The bill also states that “[t]he energy public policy and the regulatory framework must be approved by the Legislative Assembly in a period that must not exceed one hundred eighty (180) days since the approval of this law.” During this period, no contract for the sale of PREPA will be finalized. The problem with this is that how can anyone agree to buy a part of PREPA if it does not know the “the energy public policy and the regulatory framework?” Moreover, PREPA has not completed its integrated resources plan, which the new buyer has to comply with. This will delay any sale – hence the PREPA Plan of Adjustment.
One can easily see that a conflict with the Board will rise. More litigation and expenses while the Board still lords over Puerto Rico. Oh, well.
Finally, the House of Representatives approved another version of the repeal of Law 80 but the Senate president said he does not agree with its changes. Normally, this would go to a Conference Committee that would iron out any discrepancies. However, the budget, which must be approved by June 30, is dependent on its repeal. If not, the Board will reinstate the previously approved Fiscal Plan with deep cuts on the budget including the elimination of Christmas bonuses. A total mess.
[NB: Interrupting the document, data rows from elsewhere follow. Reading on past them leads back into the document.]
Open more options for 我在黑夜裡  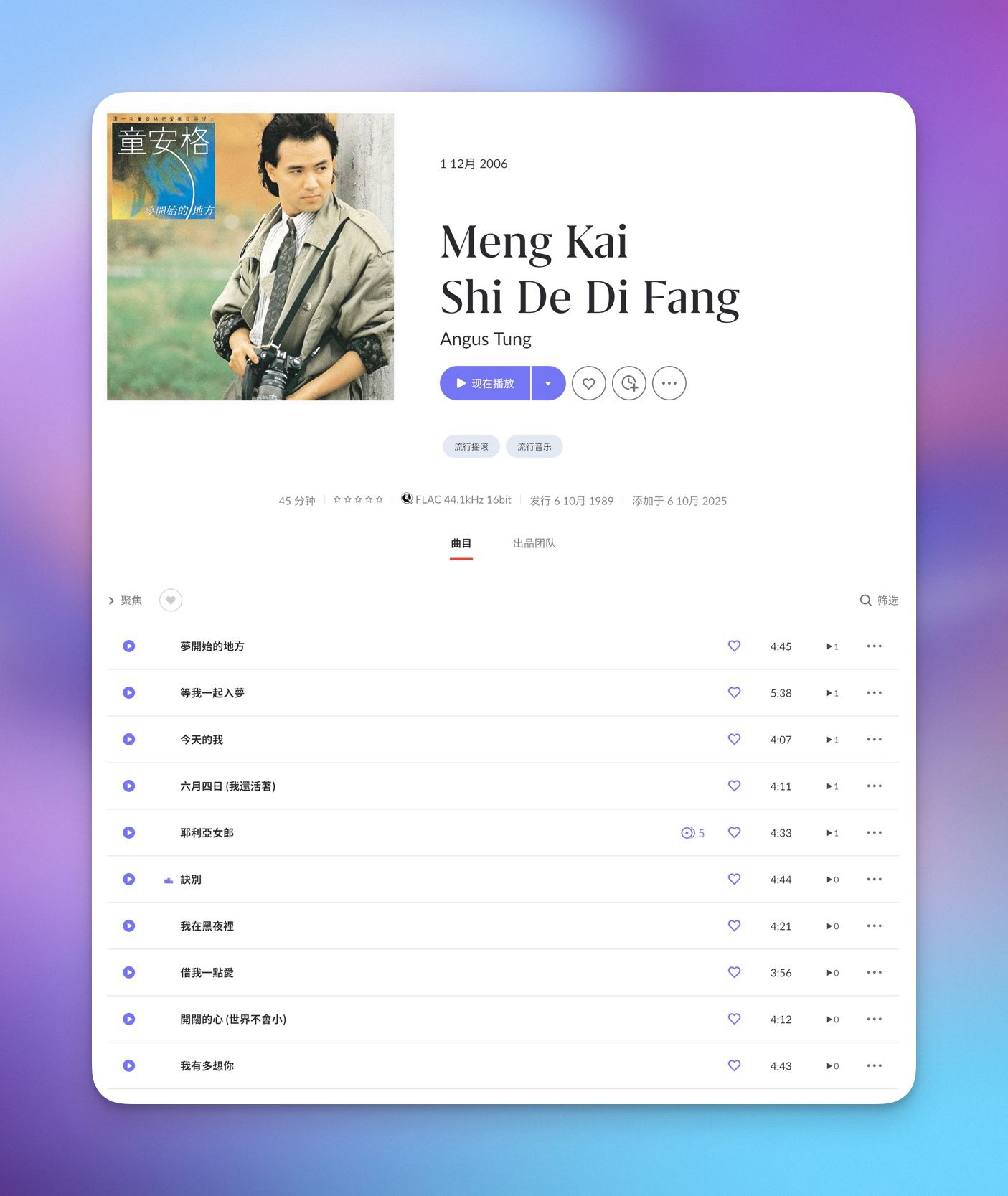874,926
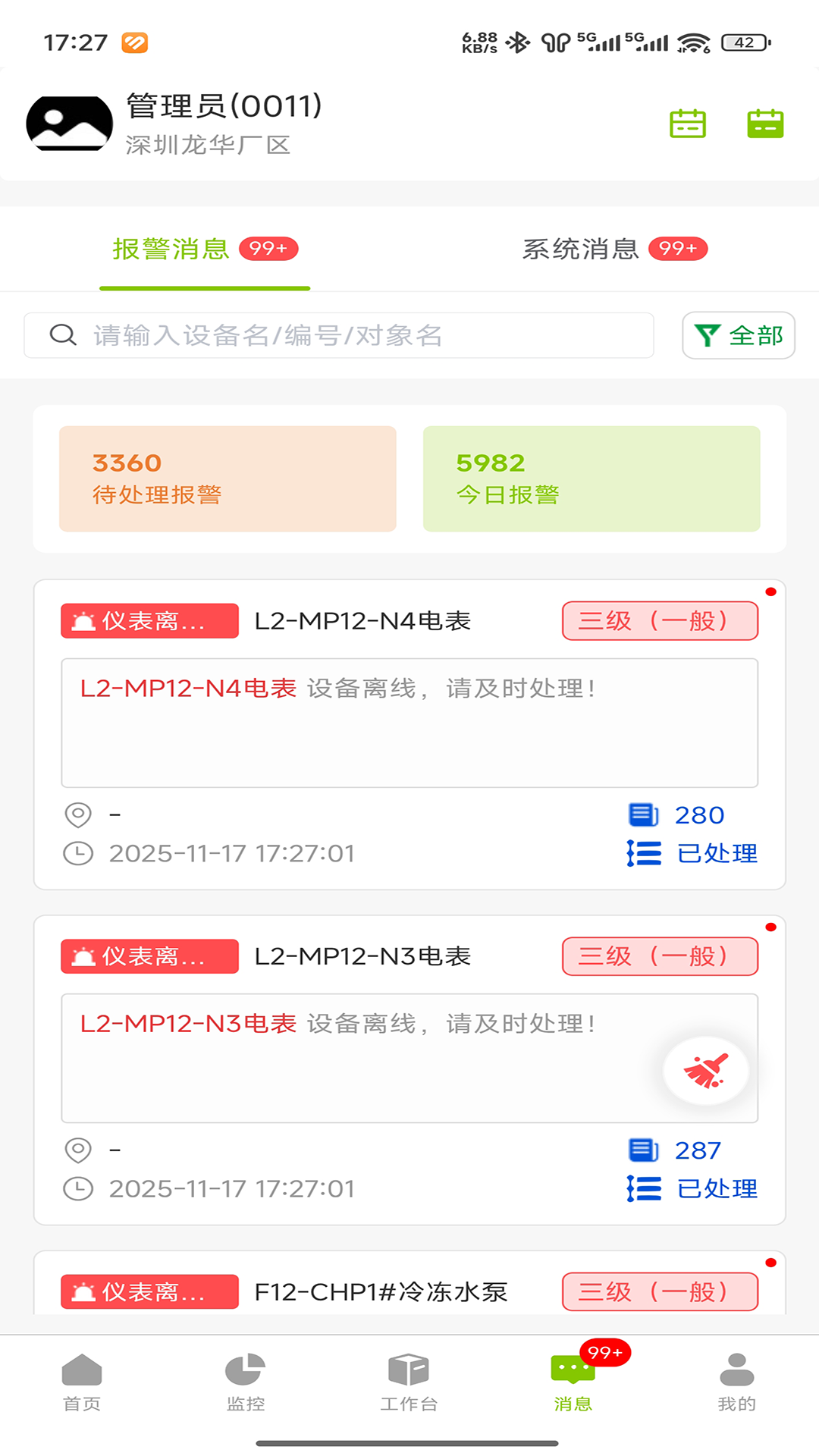Tap the clock icon on L2-MP12-N3 card

tap(77, 1188)
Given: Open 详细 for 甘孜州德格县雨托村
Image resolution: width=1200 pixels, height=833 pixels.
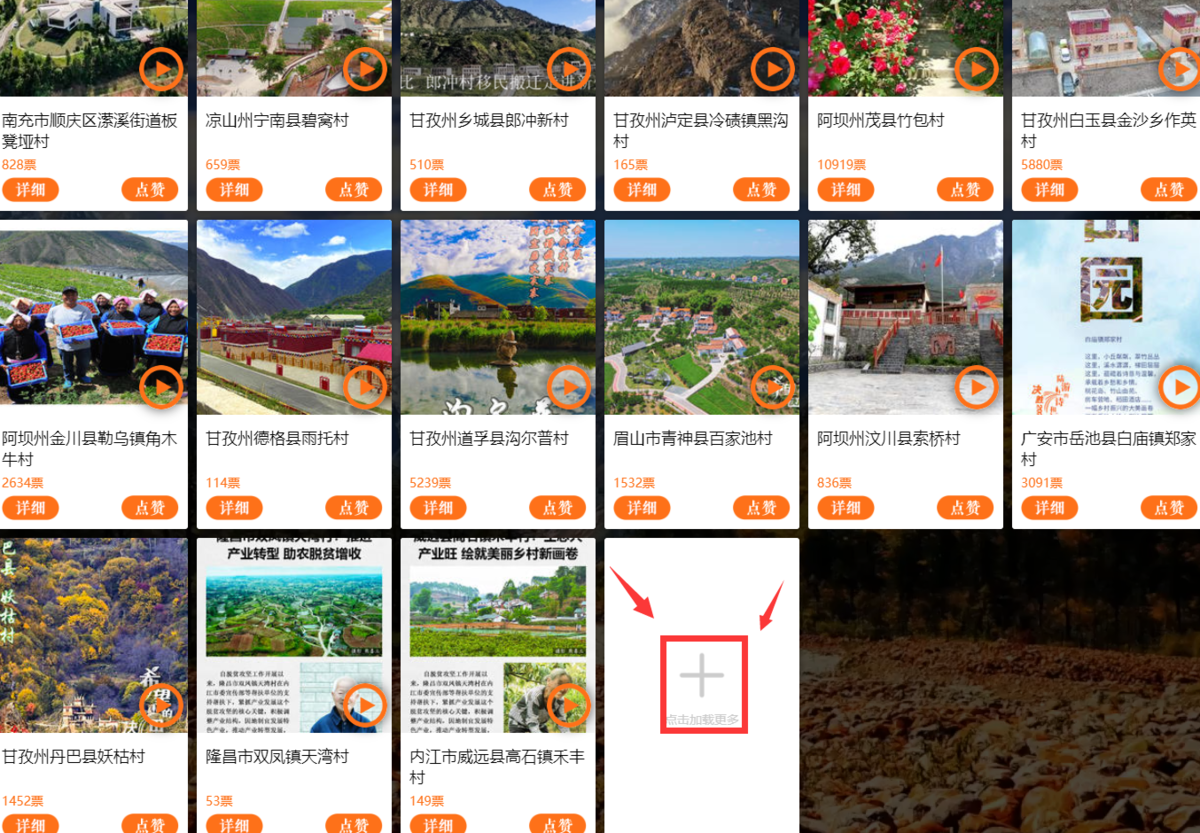Looking at the screenshot, I should pos(234,508).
The entire Law 80 debacle has exposed a deeper flaw: the Fiscal Plan and economic assumptions associated with it can be adjusted at the whim by the Board. On one hand, you remove Law 80, and the economy will create thousands of jobs, but the surplus goes down. On the other hand, if Law 80 isn’t repealed, the budget cannot be approved without eliminating the Christmas bonus. This fuzzy math doesn’t add up. The Board is in a pickle. Expect creditors to raise these concerns during the Plan of Adjustment. Remember, they now have access to Mr. Wolfe’s data.
This summary is merely what I believe are the more salient motions and decisions in the cases. I receive an average of 20 filings each day so it would be impossible to summarize everything. If you have legal interest in these cases, I urge you to hire an attorney to represent you.